-- START PAGE --

A flash crash
at the National Stock Exchange in India, brought down the Nifty (stock index) by
15.5%, and shut down the exchange for a short period of time. Circuit breakers
were triggered after a trader erroneously mistyped a single large order into
the system - interchanging the number of shares to be sold with the value of the
trade. The incident exposed two types of systemic failures – the inability to prevent
erroneous trade entries of abnormally large magnitude by traders, and the failure
of processes, software and systems of the exchange to swiftly freeze trade and shut
down the market, once the market volatility threshold of 10% was breached.
Most believe
that the definition of “Security” in Information Security is
only restricted to the set of measures an organization uses to protect
against malicious activities of external agents and company employees. But,
this is partly true – information security ensures not only the confidentiality,
integrity and availability of information; against external threats but also
from mistakes, errors, and faulty process and system design.
A good
security plan and its implementation will always take into account all the potential
misuse scenarios’ which have a harmful effect to an organizations reputation,
assets or compliance mandates. In layman’s terms- actions both malicious
and inadvertent that endangers a business.

-- END PAGE --
-- START SOURCE EXCERPT --

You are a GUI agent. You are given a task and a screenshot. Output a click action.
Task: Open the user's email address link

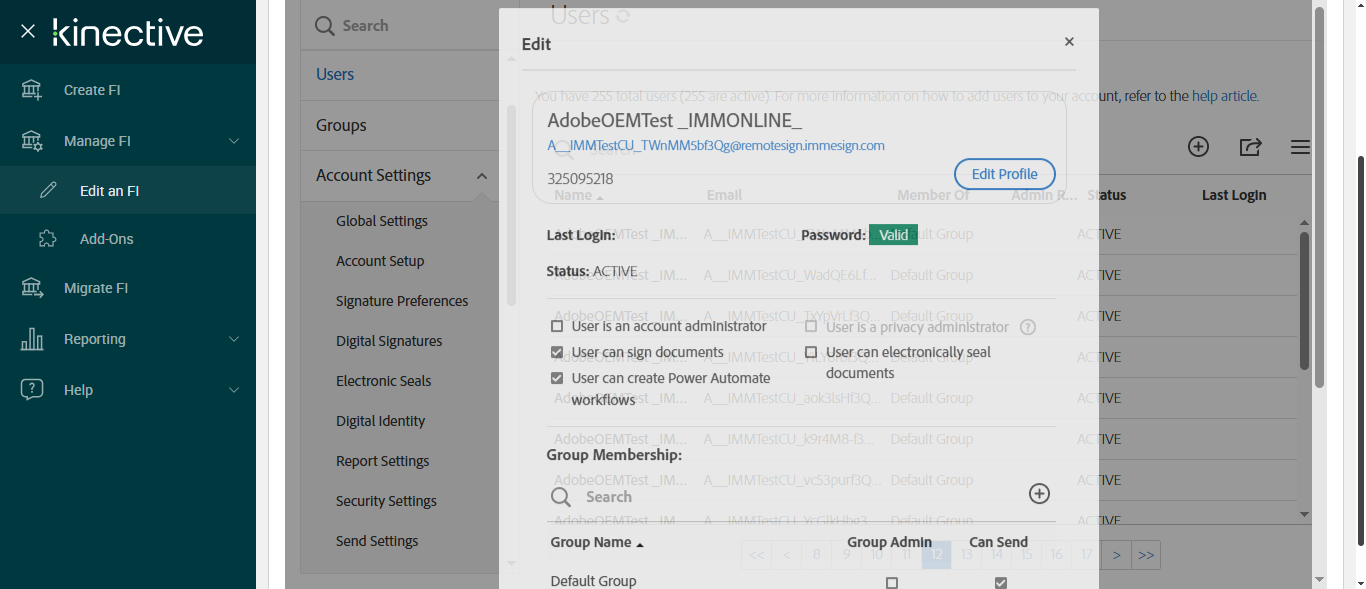pyautogui.click(x=716, y=145)
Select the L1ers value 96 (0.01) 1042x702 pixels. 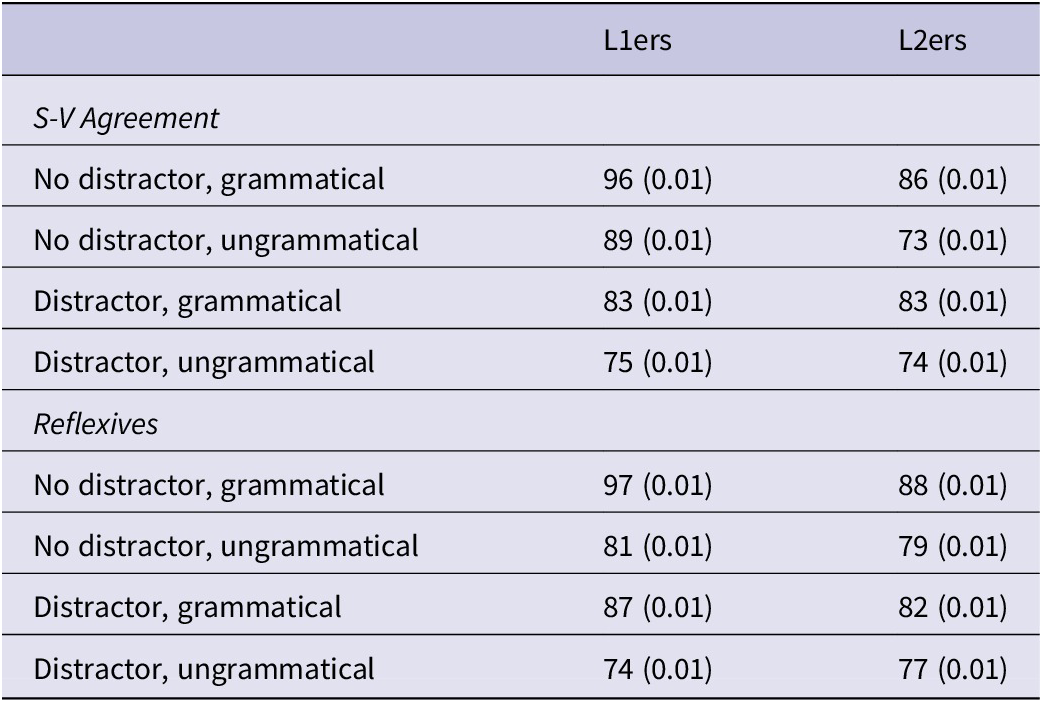pyautogui.click(x=658, y=179)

-- END SOURCE EXCERPT --

PROBLEMS AND TASKS.
1. From the flash crash text, return the words that begin at "A flash crash" and stop after "10% was breached.".
2. According to the flash crash text, by what percentage did the crash bring down the Nifty?
3. Extend the piece on the flash crash and information security with new writing that picks up after its final sentence.

RESULTS FOR EACH TASK.
1.
A flash crash
at the National Stock Exchange in India, brought down the Nifty (stock index) by
15.5%, and shut down the exchange for a short period of time. Circuit breakers
were triggered after a trader erroneously mistyped a single large order into
the system - interchanging the number of shares to be sold with the value of the
trade. The incident exposed two types of systemic failures – the inability to prevent
erroneous trade entries of abnormally large magnitude by traders, and the failure
of processes, software and systems of the exchange to swiftly freeze trade and shut
down the market, once the market volatility threshold of 10% was breached.

2. 15.5%

3.
Most data
breaches are due to simple acts of omission such as technical misconfigurations
by system administrators, use of default passwords and inadequate operational checks
and balances. Security, if well thought off and implemented can prove to be a
lifesaver by reducing the occurrence of operational risks in an organization’s
day to day operations.
The trading
firm, in the above incident had to purchase the shares back at higher prices to
stay in business. The cost to the company amounted to 50% of its net worth. Had
the firm put in place relevant checks and balances to validate large trades,
before they were keyed in the system by traders, they would have been spared the
financial loss.
On a different
note, a similar situation could have been arisen, if a malicious hacker or disgruntled
informed employee misused the system to crash the exchange with the execution
of a single large trade. An experienced security
professional would have brought in this perspective through a “misuse” scenario
while designing or reviewing the design of trading processes and software, and
recommended preventive controls.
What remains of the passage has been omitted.